## WHAT TO PRODUCE
Among the lines below, a stretch begins at the one with "Given: Expand the" and ends at the one with "Image resolution: width=1280". Repeat that stretch exactly, ends included.

## RECORDS SHOWN
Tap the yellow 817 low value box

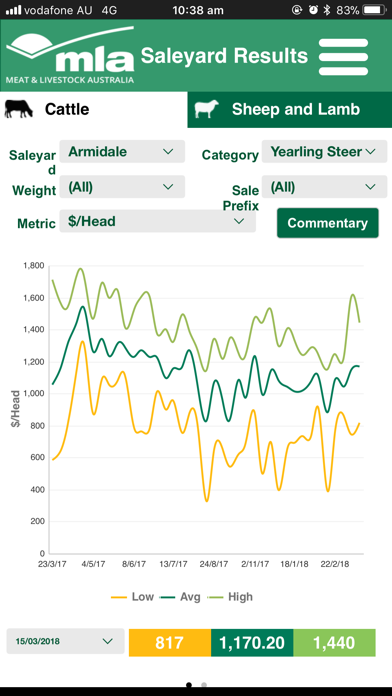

---

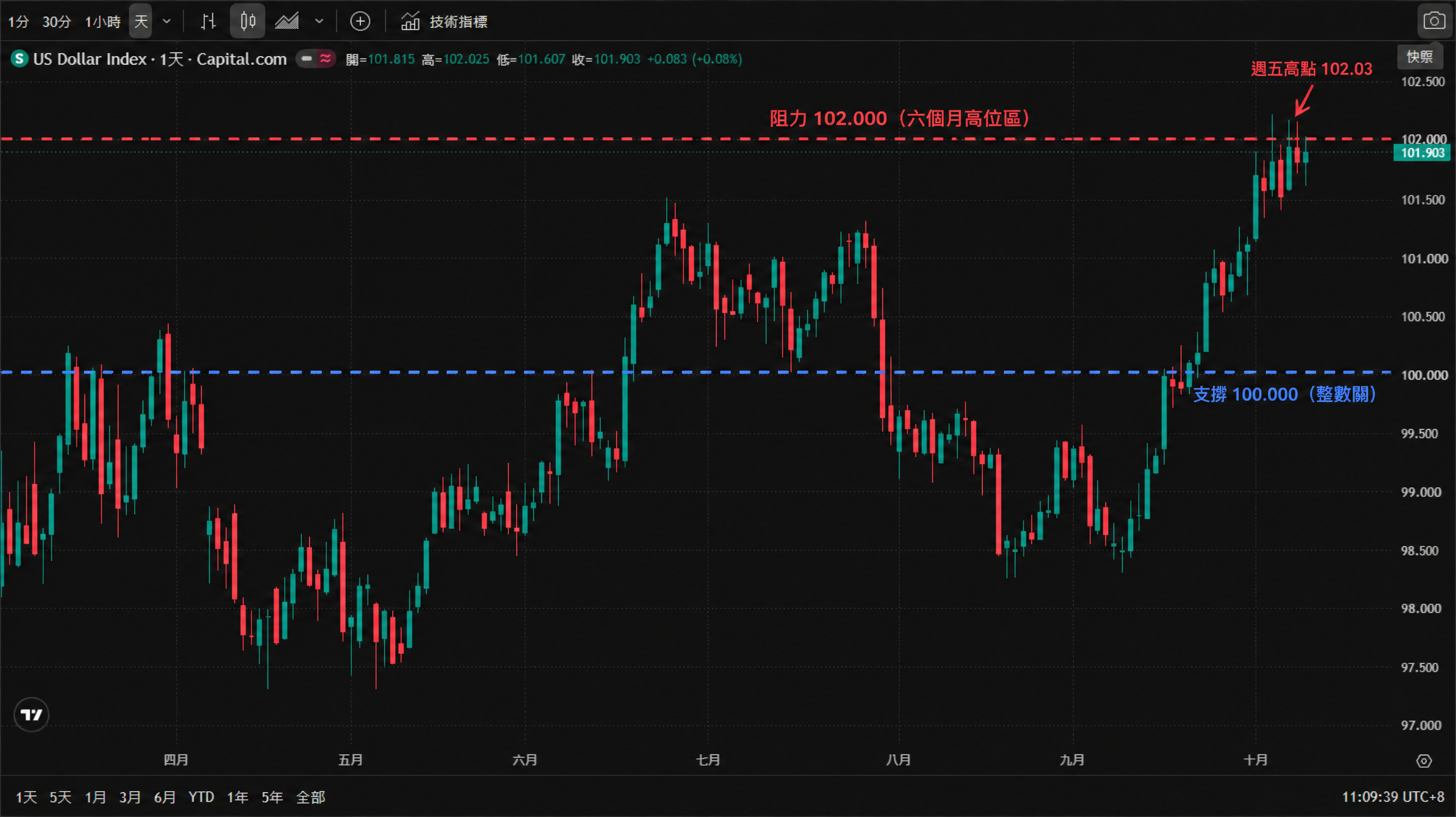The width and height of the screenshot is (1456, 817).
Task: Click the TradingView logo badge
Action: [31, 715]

* * *

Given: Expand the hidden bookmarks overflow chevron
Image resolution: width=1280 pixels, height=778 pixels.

## WRITTEN RESPONSE
Given: Expand the hidden bookmarks overflow chevron
Image resolution: width=1280 pixels, height=778 pixels.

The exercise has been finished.